From the line containing "The height and width of the screenshot is (1390, 1610)." to the end of the entries, return every line exactly, both ends included, and add nothing.

[Saved entries]

_ _ _ _

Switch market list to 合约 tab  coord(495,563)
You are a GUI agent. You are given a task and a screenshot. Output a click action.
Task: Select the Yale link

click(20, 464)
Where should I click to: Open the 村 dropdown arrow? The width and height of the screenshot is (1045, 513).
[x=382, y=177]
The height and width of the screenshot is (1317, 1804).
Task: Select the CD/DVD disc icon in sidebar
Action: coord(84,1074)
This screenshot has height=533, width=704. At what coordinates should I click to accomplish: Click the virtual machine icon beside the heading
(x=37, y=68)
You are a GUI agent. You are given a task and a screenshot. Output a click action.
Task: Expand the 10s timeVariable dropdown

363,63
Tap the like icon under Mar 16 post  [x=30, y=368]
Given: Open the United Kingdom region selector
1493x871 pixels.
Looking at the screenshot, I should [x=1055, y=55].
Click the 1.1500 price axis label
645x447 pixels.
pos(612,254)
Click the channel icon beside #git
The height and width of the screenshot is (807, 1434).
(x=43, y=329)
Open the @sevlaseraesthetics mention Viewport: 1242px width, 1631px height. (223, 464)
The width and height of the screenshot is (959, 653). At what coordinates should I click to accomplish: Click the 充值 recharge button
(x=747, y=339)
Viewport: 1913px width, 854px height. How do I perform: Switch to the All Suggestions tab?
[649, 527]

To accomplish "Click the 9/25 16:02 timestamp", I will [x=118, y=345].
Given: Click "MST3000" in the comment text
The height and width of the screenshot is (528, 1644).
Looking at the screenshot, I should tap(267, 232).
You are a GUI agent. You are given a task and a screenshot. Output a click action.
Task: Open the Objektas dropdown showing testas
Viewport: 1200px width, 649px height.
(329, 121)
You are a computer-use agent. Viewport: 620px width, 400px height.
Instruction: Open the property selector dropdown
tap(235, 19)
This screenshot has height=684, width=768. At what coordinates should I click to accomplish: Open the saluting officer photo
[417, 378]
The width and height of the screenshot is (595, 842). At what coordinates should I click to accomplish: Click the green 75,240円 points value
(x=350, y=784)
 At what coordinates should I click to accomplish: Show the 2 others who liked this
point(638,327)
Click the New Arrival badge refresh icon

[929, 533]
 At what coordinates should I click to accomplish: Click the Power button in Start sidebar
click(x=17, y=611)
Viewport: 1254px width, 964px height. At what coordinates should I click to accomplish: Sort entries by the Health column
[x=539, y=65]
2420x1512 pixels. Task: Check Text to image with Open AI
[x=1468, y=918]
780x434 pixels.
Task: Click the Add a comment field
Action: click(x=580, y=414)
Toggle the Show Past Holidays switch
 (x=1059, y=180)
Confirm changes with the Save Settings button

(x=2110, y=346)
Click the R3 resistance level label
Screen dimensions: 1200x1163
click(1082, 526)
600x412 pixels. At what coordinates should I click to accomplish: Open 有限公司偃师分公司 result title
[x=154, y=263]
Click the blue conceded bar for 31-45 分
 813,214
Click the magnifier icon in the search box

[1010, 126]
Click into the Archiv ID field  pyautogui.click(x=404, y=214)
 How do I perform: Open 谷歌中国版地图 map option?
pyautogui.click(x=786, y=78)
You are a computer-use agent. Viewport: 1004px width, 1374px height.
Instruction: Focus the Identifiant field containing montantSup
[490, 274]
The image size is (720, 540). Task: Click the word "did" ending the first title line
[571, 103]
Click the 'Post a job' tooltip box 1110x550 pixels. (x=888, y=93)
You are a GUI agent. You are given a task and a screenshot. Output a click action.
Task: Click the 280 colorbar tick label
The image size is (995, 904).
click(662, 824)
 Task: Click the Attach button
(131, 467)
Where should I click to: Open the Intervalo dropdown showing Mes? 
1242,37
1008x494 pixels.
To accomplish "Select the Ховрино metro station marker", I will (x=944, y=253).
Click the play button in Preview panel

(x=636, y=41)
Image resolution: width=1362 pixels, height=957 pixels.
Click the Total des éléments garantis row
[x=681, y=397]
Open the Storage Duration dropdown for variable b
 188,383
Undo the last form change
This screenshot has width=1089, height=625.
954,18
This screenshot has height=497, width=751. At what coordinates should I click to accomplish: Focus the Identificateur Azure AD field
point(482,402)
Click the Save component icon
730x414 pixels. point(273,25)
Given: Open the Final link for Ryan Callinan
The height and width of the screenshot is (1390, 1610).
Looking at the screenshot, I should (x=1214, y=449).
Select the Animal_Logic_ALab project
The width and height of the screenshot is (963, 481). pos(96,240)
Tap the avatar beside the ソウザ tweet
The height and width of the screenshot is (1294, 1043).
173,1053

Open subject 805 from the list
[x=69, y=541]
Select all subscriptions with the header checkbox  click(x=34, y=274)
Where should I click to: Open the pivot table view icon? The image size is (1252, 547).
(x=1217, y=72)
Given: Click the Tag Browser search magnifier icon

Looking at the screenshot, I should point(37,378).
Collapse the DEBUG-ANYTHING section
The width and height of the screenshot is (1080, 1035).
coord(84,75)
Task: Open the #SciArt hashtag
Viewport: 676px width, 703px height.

_ _ _ _

EXERCISE RESULT:
The height and width of the screenshot is (1390, 1610).
Looking at the screenshot, I should (x=1214, y=449).
Select the Animal_Logic_ALab project
The width and height of the screenshot is (963, 481). pos(96,240)
Tap the avatar beside the ソウザ tweet
The height and width of the screenshot is (1294, 1043).
173,1053

Open subject 805 from the list
[x=69, y=541]
Select all subscriptions with the header checkbox  click(x=34, y=274)
Where should I click to: Open the pivot table view icon? The image size is (1252, 547).
(x=1217, y=72)
Given: Click the Tag Browser search magnifier icon

Looking at the screenshot, I should point(37,378).
Collapse the DEBUG-ANYTHING section
The width and height of the screenshot is (1080, 1035).
coord(84,75)
Task: Open the #SciArt hashtag
Viewport: 676px width, 703px height.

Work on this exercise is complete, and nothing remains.